### Instructions to follow
Rescale the records below, from the line containing "Open the Переходы transitions panel" down to the end of the records, by writing those lines out again in full, requests included, with every coordinate in the answers multiplied by 0.45 and rounded to a whole number, halves rounded up. Leave the pictures out of your answer.

++++ Data supplied

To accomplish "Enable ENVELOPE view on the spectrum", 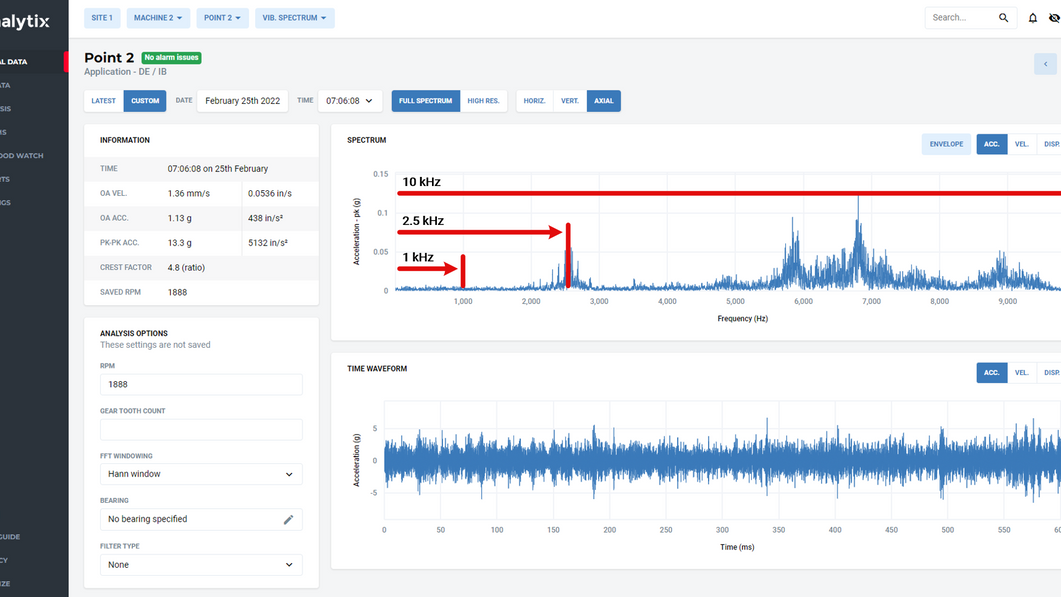I will 946,143.
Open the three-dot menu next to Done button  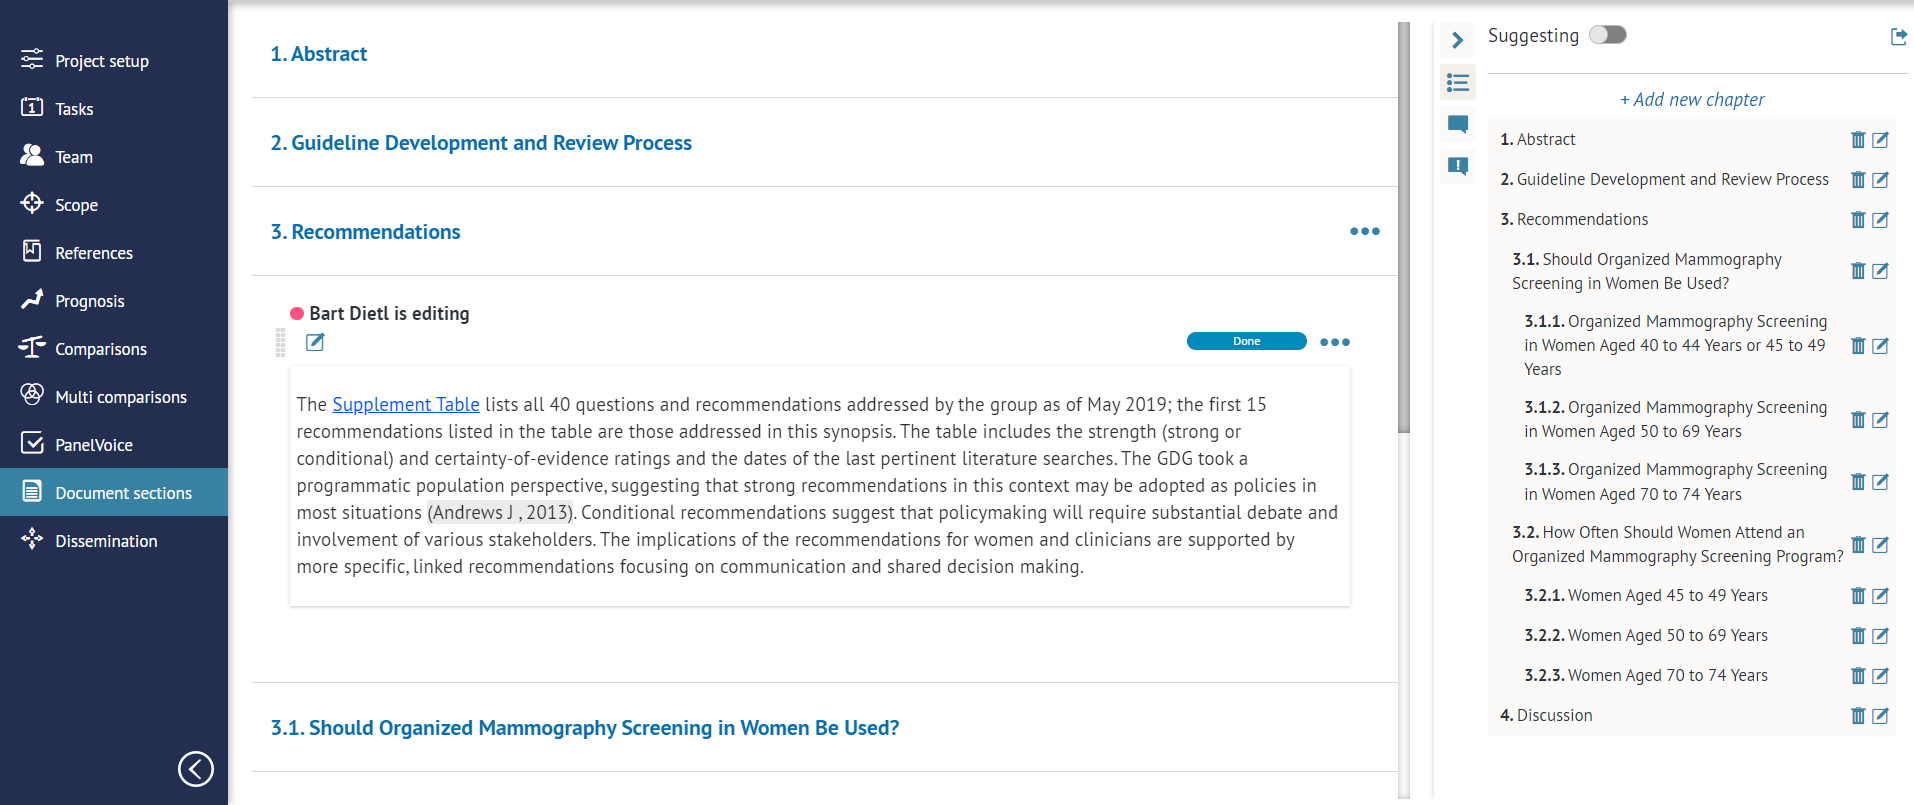click(x=1334, y=341)
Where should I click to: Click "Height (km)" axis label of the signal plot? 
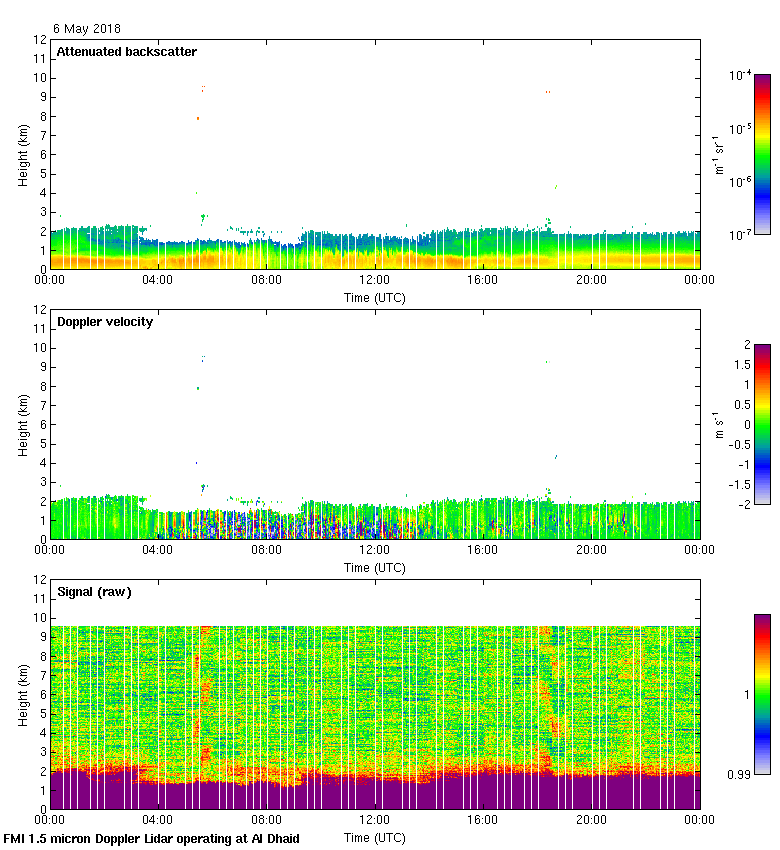22,694
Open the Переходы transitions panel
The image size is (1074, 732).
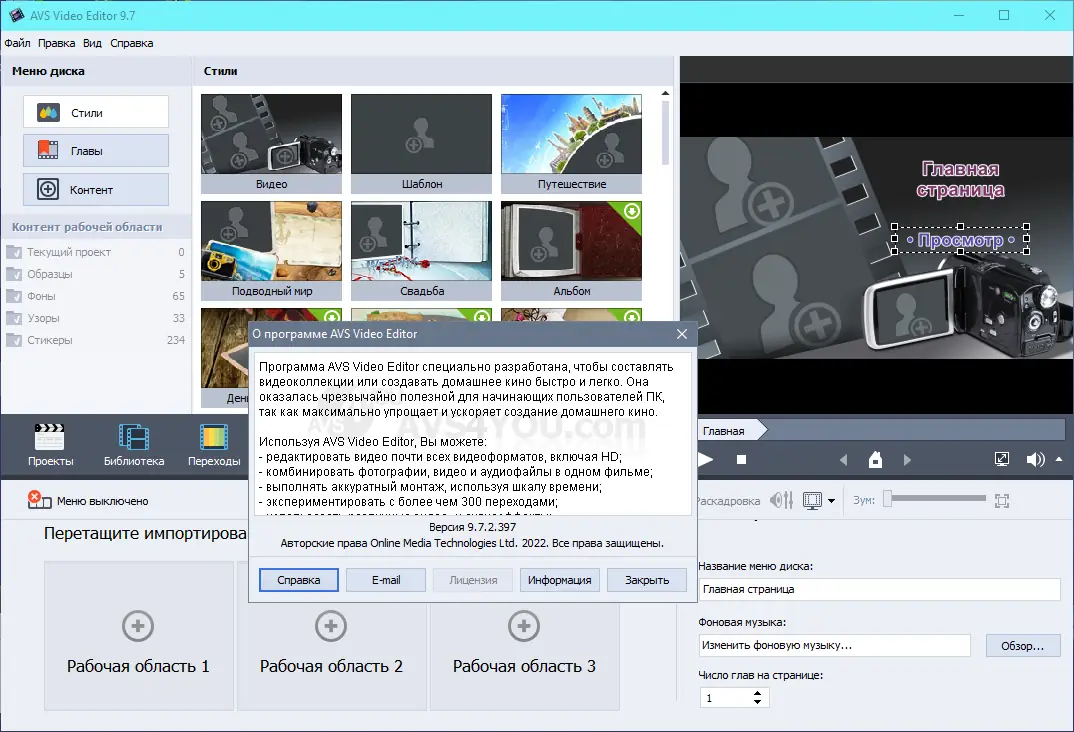[214, 445]
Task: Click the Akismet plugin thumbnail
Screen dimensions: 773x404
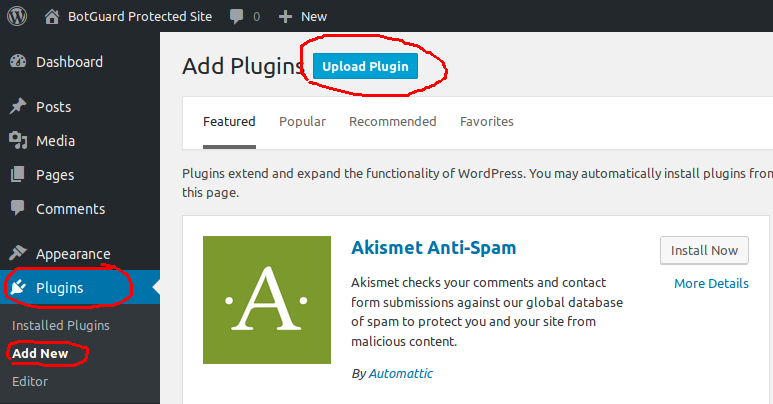Action: tap(267, 300)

++++++++

### Solution to this exercise
Open the Переходы transitions panel
The image size is (1074, 732).
[96, 200]
Task: Click the Akismet plugin thumbnail
Screen dimensions: 773x404
Action: tap(120, 135)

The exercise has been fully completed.